- SELECTED EXCERPT -
Same with SWE-bench and others.

2 comments

I agree it's a potentially big problem, affecting almost any benchmark out there. We discuss it briefly in "Appendix A: Contamination and memorization" https://epoch.ai/blog/mirrorcode-preliminary-results#appendi....

Ideally one would do these benchmarks with held-out proprietary software, but that comes with many practical concerns.

That's a feature not a bug. It doesn't make benchmarking any more meaningful or simple, but being trained to recall patterns is a legitimate goal for a coding agent.
Yes but then the benchmarks need to be presented as "this verifies whether the model can recall this exact same situation and does not actually benchmark any reasoning at all".

This is not the case, they're being presented as "how good is the model at software engineering". E.g. the benchmark in question says this:

"Such settings require models to make high-level software architecture decisions. However, existing benchmarks measure focused, limited tasks such as fixing a single bug or developing a single, specified feature. We therefore introduce ProgramBench to measure the ability of software engineering agents to develop software holisitically. "

When your benchmark is fundamentally embedded extremely well in the training data, such that you're actually just benchmarking "how well do you remember what sqlite looks like" rather than "do you understand all the tradeoffs, risks, design decisions that need to be made to build a bespoke database from scratch".

This is a VERY big caveat that, to me, for a decent part explains the discrepancy between benchmarks and reality.

- TO BE DONE -
- A) Give every passage that the thread on benchmark contamination places inside quotation marks.
- B) Reproduce everything in the thread on benchmark contamination from "When your benchmark" down to "benchmarks and reality.", with no changes.

- GIVEN DATA -
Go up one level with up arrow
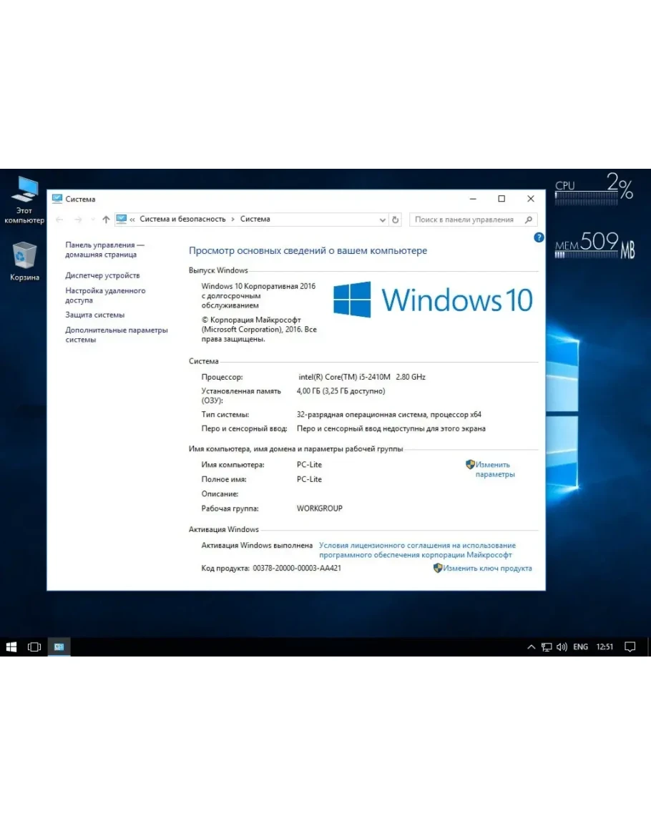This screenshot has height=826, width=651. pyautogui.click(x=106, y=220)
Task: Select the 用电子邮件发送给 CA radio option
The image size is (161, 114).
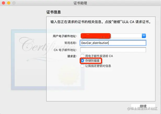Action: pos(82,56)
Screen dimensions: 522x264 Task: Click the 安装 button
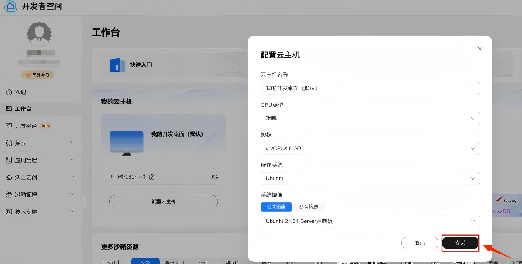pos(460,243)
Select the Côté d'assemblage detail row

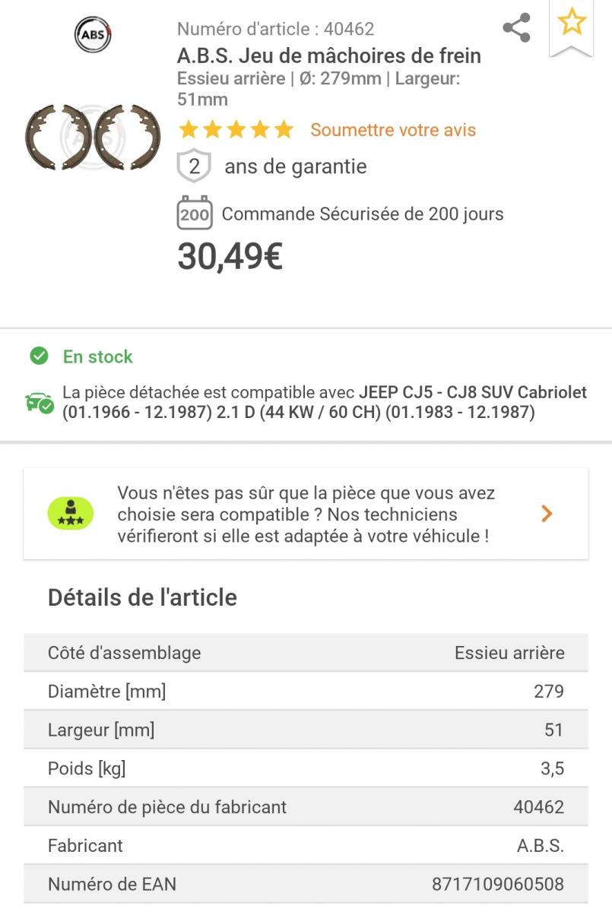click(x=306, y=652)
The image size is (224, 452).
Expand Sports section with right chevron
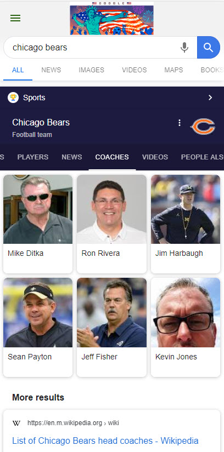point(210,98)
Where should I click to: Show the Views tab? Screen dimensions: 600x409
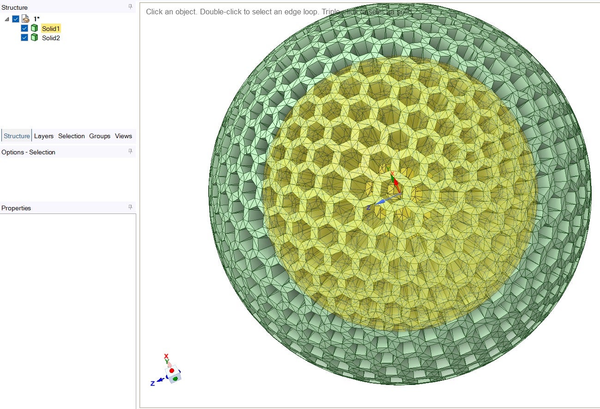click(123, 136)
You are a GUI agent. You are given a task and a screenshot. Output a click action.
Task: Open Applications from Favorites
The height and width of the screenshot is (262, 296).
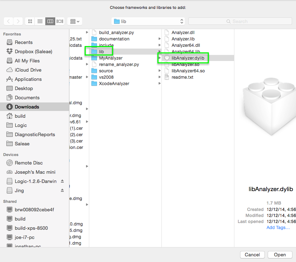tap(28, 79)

- SOLUTIONS IN ORDER -
- A)
1. "Appendix A: Contamination and memorization"
2. "this verifies whether the model can recall this exact same situation and does not actually benchmark any reasoning at all"
3. "how good is the model at software engineering"
4. "Such settings require models to make high-level software architecture decisions. However, existing benchmarks measure focused, limited tasks such as fixing a single bug or developing a single, specified feature. We therefore introduce ProgramBench to measure the ability of software engineering agents to develop software holisitically. "
5. "how well do you remember what sqlite looks like"
6. "do you understand all the tradeoffs, risks, design decisions that need to be made to build a bespoke database from scratch"

- B)
When your benchmark is fundamentally embedded extremely well in the training data, such that you're actually just benchmarking "how well do you remember what sqlite looks like" rather than "do you understand all the tradeoffs, risks, design decisions that need to be made to build a bespoke database from scratch".

This is a VERY big caveat that, to me, for a decent part explains the discrepancy between benchmarks and reality.